Repeat the entries word for word. Leave nothing out.
[Material supplied]
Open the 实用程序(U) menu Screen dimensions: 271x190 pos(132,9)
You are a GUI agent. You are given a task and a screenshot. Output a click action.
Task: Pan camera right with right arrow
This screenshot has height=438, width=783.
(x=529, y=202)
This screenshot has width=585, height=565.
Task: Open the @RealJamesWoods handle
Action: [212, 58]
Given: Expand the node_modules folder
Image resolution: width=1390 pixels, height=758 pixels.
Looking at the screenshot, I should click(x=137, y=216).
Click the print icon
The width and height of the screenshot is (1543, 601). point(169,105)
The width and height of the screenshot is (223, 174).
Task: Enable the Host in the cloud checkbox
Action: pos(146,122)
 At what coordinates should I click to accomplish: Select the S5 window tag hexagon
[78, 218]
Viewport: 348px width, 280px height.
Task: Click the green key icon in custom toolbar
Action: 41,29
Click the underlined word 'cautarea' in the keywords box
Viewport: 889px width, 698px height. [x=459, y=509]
[/Material supplied]
Task solution
Open the 实用程序(U) menu Screen dimensions: 271x190 pos(132,9)
You are a GUI agent. You are given a task and a screenshot. Output a click action.
Task: Pan camera right with right arrow
This screenshot has height=438, width=783.
(x=529, y=202)
This screenshot has width=585, height=565.
Task: Open the @RealJamesWoods handle
Action: [212, 58]
Given: Expand the node_modules folder
Image resolution: width=1390 pixels, height=758 pixels.
Looking at the screenshot, I should click(x=137, y=216).
Click the print icon
The width and height of the screenshot is (1543, 601). point(169,105)
The width and height of the screenshot is (223, 174).
Task: Enable the Host in the cloud checkbox
Action: pos(146,122)
 At what coordinates should I click to accomplish: Select the S5 window tag hexagon
[78, 218]
Viewport: 348px width, 280px height.
Task: Click the green key icon in custom toolbar
Action: 41,29
Click the underlined word 'cautarea' in the keywords box
Viewport: 889px width, 698px height. [x=459, y=509]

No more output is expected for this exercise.